The College of Engineering, Architecture and Technology (CEAT) researcher believes that standard flight training and research could be augmented and advanced using VR flight simulation hardware and software applications, which could have a significant impact in addressing the world’s ongoing pilot shortages.
“If we have the right virtual reality software and curriculum design, we could use that to maintain pilot proficiencies and skills, thus reducing the cost of training and obstacles to entry into flight-related research, as well as accidents occurring due to lapses in training,” Fala said.
She believes that, while not all skills can be learned via VR training, there are a plethora of crucial flight skills that could be initially introduced and trained using environments outside of actual aircraft and traditional flight simulators.
“Current in-aircraft and simulated flight training requires resources that are both expensive and need large and specific footprint to operate,” Fala said. “However, if a VR training simulator is proven to be just as effective as traditional methods of instruction, we could significantly reduce the cost to train both new and current pilots.”
Fala hypothesizes that flight skills that require more visual fidelity, as opposed to movement fidelity, could be adaptable to a VR environment. She noticed during a preliminary experiment that when her research students were asked to complete a “turn around a point” maneuver, used to train students to account for wind in their control inputs when circling a stationary point, the students struggled in a traditional flight simulator environment due to a lack of field of view. However, when asked to complete the same maneuver in a VR environment, the students were able to complete the task more easily because of the ability of VR to produce a 360 degree view for users.
While this particular task was deemed a “win” for the VR environment, Fala and her team have also identified challenges that students, instructors and current pilots could face using this new simulation approach. Pilot interactions, whether with an instructor or avionics, will face challenges in a VR environment.
“In order to make this project successful, the first thing we must focus on is overcoming the challenges we’ve identified, such as developing a way to overcome student-instructor interactions and communication in the training environment,” Fala said. “Also, many modern aircraft have digital avionics which require pilot interaction and input to operate, which can be harder to replicate in a virtual environment.”
The NSF CAREER Award will allow Fala and her team to overcome and answer those challenges and questions encountered while creating and developing a viable way for new and current pilots alike to augment their training, making it easier to grow the pilot population and bolster recurrent training in a more cost- and time-efficient manner.
“Receiving this award has been a goal of mine since I was a graduate student and my own advisor received a CAREER award,” Fala said. “I am passionate about all components of the project: education, research, and implementation, so it seemed like it was made for me.

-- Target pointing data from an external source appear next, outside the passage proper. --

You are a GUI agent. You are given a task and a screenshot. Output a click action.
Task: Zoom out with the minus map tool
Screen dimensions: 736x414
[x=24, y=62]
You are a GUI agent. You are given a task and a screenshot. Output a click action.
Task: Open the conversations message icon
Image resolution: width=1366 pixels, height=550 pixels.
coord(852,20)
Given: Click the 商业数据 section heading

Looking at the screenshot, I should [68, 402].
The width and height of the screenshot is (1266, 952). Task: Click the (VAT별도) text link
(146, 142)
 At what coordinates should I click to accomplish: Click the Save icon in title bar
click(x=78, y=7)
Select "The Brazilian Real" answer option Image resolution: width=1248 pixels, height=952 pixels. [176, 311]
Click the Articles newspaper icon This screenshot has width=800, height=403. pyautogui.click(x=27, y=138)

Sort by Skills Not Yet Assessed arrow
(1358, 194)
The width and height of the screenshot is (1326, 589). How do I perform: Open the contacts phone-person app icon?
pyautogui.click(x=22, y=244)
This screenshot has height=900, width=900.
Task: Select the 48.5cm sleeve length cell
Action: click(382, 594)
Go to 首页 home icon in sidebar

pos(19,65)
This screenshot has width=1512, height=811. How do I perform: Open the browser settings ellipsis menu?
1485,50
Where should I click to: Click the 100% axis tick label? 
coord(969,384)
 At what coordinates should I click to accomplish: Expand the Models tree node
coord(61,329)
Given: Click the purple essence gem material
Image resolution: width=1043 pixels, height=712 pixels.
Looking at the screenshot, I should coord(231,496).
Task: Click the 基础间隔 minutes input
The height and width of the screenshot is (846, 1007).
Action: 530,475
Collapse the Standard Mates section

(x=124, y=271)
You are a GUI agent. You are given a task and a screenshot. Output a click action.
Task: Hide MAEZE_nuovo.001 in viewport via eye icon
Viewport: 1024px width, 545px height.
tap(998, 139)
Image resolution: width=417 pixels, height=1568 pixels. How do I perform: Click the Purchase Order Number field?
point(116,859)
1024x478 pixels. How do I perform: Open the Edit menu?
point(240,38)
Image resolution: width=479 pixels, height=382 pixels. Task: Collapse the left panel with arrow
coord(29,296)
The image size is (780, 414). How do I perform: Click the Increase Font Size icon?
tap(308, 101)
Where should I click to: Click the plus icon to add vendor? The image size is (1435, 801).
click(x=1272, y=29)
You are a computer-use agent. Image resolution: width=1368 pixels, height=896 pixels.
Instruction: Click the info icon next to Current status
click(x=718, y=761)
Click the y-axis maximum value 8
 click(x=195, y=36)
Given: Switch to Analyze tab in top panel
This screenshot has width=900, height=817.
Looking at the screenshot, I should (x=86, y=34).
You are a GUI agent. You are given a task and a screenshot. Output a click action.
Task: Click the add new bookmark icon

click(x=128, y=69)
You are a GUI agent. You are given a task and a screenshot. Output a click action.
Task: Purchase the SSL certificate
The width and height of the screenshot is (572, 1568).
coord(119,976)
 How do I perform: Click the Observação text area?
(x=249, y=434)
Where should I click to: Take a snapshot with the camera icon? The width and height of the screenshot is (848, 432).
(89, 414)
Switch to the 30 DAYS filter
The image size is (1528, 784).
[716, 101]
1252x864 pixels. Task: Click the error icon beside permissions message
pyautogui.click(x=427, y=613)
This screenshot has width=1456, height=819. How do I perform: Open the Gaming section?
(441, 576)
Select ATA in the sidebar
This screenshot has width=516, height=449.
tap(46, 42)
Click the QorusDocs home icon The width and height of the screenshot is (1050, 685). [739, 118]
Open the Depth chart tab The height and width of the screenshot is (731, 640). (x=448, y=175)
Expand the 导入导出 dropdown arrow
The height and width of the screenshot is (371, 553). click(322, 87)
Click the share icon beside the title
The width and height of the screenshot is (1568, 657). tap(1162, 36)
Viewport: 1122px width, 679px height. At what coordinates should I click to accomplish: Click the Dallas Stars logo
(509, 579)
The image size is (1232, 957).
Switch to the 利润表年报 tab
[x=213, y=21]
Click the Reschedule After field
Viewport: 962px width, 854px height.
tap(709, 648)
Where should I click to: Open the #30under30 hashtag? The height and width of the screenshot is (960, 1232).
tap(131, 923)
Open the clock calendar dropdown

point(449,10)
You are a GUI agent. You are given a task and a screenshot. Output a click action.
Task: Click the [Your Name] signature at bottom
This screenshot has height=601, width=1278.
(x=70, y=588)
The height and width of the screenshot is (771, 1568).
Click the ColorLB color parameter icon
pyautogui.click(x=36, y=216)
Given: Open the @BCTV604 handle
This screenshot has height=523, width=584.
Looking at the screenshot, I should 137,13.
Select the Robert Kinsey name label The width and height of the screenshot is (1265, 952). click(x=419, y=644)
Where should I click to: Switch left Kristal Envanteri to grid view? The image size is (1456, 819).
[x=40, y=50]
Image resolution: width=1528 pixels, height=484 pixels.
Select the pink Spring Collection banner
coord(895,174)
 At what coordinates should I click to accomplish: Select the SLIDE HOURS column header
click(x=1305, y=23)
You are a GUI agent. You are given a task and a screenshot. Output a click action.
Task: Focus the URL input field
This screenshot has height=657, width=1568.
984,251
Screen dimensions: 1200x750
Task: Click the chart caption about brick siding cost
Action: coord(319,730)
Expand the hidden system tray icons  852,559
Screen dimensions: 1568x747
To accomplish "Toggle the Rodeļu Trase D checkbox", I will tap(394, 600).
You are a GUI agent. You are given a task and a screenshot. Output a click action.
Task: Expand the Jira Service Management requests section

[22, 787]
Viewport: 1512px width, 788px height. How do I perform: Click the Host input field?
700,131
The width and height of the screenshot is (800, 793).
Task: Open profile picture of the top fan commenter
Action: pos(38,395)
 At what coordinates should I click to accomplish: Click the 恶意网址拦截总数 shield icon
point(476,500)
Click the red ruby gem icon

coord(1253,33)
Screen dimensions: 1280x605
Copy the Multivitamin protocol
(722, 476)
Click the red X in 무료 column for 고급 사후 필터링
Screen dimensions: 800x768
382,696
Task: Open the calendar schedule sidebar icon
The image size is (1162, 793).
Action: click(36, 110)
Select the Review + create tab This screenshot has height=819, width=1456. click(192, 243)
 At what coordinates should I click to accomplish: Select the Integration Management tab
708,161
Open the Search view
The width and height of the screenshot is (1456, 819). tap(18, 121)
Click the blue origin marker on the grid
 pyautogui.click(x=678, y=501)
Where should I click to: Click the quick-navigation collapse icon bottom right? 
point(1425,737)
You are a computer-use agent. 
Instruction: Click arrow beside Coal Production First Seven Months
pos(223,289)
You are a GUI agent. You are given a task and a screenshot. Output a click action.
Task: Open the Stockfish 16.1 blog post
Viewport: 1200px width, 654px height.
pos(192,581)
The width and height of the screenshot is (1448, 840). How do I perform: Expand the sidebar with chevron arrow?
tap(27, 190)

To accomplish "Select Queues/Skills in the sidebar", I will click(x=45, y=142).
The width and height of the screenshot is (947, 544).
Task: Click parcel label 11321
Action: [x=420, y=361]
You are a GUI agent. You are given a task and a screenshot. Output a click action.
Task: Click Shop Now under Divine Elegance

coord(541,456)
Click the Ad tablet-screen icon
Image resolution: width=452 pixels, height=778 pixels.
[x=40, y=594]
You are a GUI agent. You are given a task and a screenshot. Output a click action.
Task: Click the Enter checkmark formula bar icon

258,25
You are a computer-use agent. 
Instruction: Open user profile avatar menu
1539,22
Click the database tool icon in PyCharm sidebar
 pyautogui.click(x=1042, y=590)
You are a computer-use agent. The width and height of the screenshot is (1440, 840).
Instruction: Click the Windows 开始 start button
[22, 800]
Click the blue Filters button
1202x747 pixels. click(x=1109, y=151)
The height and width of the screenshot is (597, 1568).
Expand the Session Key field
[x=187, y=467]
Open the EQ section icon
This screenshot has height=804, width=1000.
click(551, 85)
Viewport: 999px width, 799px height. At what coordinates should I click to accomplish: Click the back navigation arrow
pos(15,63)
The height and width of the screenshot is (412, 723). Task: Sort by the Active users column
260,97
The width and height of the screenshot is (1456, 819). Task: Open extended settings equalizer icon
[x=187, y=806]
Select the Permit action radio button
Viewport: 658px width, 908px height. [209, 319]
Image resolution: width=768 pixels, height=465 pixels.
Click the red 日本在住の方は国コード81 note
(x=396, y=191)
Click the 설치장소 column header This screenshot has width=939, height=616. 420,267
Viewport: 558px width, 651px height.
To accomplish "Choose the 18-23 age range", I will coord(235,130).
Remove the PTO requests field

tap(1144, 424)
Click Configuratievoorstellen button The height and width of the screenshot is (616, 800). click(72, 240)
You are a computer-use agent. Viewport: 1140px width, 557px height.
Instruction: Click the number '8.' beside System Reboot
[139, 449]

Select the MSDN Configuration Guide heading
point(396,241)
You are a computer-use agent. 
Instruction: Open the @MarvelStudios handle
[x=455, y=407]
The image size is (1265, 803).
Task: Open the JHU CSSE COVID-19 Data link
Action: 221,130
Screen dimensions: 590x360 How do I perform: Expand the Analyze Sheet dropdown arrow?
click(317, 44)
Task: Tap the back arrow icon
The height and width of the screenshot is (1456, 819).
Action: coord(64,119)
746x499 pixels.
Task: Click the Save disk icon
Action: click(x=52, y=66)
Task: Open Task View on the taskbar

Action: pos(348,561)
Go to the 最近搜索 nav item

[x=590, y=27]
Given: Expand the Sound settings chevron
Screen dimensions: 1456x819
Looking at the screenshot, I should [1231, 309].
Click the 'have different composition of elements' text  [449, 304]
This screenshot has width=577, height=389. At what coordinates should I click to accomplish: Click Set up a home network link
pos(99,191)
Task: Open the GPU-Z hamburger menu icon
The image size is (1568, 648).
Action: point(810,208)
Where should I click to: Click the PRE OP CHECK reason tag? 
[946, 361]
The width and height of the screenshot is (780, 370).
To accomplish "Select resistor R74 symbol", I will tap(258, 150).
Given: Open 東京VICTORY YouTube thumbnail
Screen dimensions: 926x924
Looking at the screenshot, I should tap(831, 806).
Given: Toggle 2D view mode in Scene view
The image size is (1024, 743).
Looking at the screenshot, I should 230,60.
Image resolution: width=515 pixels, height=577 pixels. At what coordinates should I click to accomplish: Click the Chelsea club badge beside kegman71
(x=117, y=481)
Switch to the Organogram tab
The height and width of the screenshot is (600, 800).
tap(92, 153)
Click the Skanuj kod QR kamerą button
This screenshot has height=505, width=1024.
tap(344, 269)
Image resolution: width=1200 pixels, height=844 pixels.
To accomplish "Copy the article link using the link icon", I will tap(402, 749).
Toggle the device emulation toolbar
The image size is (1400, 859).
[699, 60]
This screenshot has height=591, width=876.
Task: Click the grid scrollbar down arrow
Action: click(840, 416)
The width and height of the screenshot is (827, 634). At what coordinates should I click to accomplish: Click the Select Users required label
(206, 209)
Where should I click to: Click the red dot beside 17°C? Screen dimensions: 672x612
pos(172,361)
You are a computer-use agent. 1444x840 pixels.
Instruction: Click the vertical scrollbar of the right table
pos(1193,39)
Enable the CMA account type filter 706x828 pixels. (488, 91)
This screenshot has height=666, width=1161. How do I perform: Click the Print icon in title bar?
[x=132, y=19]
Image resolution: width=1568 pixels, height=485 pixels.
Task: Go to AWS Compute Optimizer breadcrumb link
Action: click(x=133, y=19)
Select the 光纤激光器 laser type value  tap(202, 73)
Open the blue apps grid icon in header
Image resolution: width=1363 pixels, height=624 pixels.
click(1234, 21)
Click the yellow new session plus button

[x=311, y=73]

It’s nice to have someone else believe in your work. It’s easy to formulate an idea and believe that it is a good idea in your own silo, but to also have the recognition of your peers and others in the research area agree is very rewarding.”
The Faculty Early Career Development (CAREER) Program offers the National Science Foundation's most prestigious awards in support of early-career faculty who have the potential to serve as academic role models in research and education and to lead advances in the mission of their department or organization. Activities pursued by early-career faculty should build a firm foundation for a lifetime of leadership in integrating education and research.